In more than 30 years of semiconductors, we have seen many technology-induced disruptions in our ecosystem, be it healthcare, consumer, mobile, aerospace, or any other field for that matter. To name a few are portable healthcare devices at much lower prices, video conferencing over internet that reduced the need of physical travel, smartphones that have made many businesses much efficient, and so on. One thing is for sure, all these developments have happened because of newer and newer semiconductor technologies being infused in the equipment that are core to these applications.
Applehad a record breaking sale of more than 13 million iPhone 6s and 6s Plus in the first 3 days of their availability, not without reason. Of course Apple has a ‘built over the years’ fan club, but the key ingredient in iPhone 6s and 6s Plus is a bunch of new technologies including 3D Touch, camera with 4K video recording, unique storage solution, low power and high performance CPU and GPU powered by FinFET technology from TSMC 16nmand Samsung 14nm, and so on. I will talk more about these later in the context where such technologies vis-à-vis iPhone can disrupt some of the established markets; I’m already seeing one very good possibility.
A couple of months ago I was reviewing a comedy movie ‘Tangerine’ which was shot completely using an iPhone 5. It’s a nicely shot commercial movie with wide screen, saturated colors, intimately woven, level of details, etc. all at a meagre budget of slightly above a hundred thousand dollars. I just grabbed a scene from this cinematic movie to put it into context here.
Look at the clarity and quality of the picture, and the level of details captured! The writer and director of ‘Tangerine’, Sean Baker filmed this movie entirely using iPhone 5 in the vicinity of Hollywood at Los Angeles encompassing the magnificence of the city. The iPhone lens was fitted over with an adapter from Moondog Labsto achieve the kind of cinematic feel we see in this movie. The iPhone also had inexpensive app from Filmic Pro that helped in controlling focus, exposure, white balance, and so on. Well it’s not only for low-budget that iPhone was used but also for better quality, ease of setup and handling, familiarity with iPhone, and so on.

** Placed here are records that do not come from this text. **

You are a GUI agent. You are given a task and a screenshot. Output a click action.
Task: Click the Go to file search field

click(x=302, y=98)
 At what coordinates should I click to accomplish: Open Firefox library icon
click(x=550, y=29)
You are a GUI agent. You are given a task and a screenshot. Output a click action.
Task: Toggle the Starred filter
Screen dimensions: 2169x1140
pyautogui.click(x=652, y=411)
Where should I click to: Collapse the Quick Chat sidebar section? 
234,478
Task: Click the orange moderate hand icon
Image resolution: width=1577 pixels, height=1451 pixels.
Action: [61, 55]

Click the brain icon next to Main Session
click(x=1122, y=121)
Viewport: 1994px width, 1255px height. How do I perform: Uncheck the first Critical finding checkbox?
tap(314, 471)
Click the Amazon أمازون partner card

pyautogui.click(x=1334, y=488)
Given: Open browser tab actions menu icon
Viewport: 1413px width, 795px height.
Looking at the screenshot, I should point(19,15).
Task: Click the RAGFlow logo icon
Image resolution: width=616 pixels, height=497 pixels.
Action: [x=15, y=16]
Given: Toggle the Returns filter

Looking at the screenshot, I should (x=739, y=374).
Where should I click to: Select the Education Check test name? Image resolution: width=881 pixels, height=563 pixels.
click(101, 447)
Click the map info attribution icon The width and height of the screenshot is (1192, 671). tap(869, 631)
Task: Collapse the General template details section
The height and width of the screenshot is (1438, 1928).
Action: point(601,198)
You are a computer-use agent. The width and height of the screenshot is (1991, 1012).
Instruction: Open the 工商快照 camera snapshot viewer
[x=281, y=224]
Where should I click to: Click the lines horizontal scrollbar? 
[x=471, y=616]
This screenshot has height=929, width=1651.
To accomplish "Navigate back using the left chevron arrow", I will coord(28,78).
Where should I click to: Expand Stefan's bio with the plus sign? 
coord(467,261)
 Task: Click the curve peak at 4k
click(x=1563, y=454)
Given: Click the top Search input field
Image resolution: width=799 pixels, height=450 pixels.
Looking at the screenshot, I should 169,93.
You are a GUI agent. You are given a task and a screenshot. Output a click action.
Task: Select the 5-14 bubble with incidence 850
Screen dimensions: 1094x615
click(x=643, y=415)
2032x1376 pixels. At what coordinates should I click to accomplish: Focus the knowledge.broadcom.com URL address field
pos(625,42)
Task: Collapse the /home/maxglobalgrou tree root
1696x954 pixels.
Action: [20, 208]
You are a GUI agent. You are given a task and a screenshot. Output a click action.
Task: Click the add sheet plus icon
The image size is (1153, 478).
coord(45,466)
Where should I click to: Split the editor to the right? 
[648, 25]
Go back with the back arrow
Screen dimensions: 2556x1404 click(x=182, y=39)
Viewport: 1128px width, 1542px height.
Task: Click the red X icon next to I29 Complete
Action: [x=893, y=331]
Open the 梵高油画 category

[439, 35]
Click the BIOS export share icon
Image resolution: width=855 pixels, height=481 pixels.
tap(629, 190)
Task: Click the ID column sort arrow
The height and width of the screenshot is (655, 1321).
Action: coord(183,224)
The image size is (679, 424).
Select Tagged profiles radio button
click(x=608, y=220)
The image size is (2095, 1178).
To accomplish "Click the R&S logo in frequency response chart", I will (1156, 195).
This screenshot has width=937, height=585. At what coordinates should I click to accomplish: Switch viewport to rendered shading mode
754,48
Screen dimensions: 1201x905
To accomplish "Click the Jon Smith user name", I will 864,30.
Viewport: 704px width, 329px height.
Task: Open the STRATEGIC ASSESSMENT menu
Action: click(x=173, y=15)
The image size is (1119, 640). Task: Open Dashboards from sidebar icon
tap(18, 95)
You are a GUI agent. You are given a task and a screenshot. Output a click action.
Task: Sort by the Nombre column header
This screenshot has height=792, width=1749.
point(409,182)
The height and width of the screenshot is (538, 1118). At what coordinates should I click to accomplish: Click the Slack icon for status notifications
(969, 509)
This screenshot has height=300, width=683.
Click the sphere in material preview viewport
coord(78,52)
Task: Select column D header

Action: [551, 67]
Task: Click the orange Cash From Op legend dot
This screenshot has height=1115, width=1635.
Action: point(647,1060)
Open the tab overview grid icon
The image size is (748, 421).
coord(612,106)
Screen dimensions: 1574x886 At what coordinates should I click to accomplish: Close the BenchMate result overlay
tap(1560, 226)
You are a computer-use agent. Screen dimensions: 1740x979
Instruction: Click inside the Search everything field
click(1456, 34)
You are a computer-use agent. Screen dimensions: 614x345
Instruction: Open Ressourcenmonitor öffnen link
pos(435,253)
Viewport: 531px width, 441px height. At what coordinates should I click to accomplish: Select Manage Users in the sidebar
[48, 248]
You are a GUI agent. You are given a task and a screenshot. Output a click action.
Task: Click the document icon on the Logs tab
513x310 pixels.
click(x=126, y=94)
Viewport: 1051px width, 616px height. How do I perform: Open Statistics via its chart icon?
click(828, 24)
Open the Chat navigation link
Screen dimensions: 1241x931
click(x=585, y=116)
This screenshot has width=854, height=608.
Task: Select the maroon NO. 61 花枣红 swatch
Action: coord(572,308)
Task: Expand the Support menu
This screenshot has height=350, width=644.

Baker was frustrated with standard-definition videos normally used in low-budget films.
So, what’s the key here? Definitely camera quality and other technologies related to camera. But it’s more than that, the video recording, image processing, graphics, and not to mention performance and latency in capturing all activities. Imagine Baker wants to make an animated movie, or a movie with high graphic content and gaming. The GPU along with CPU is equally important.
This is where I see iPhone 6s and 6s Plus much advanced in supporting more of such filming in the movie making industry. It provides 4K video recording, the best-in-class high performance low latency storage solution, FinFET enabled GPU for high performance graphics processing and gaming at much lower power, and higher CPU performance to assist the high performance GPU in validating the right API calls for setting up the frames. Does that sound like these phones can be used in the main stream movie production? Let’s park this thought here and see some of the initial performance benchmarks AnandTech has performed on the iPhone 6s and 6s Plus.
The storage controller uses a hybrid SLC/TLC NAND solution where any write goes through a large SLC cache before being committed to TLC NAND. There are many other benchmarks including games, graphics processing, and battery life which can be seen at AnandTech website here. Clearly iPhone 6s and 6s Plus stand apart from the rest. It’s the power of FinFET, newer NAND, state-of-the-art storage controller and other semiconductor technologies that have enabled such developments; of course Apple has mastery in hardware as well as software.
Coming back to the kind of disruptions we can see in the film industry and elsewhere. I checked Moondog and Filmic are already organizing contests for movie making by using their inexpensive app and other technologies along with iPhones. Imagine these kinds of contests evolving into a commercial movie contest across the world, something like an “Oscar on iPhone” :). Definitely, other than USA, there are many regions on the Globe which needs awareness about such low-budget good-quality move making option. More awareness can bring disruption in movie making industry bringing up hidden talent in acting. The talent will not have to wait to enter Hollywood or Bollywood to show it on the screen. Moreover, Bollywood movies in India can be targeted to be developed on low-budget using iPhones, absolutely. Use the money needed elsewhere!
Are there any other thoughts on disruptions which can be brought up by such cutting-edge semiconductor technologies? Expert Drones?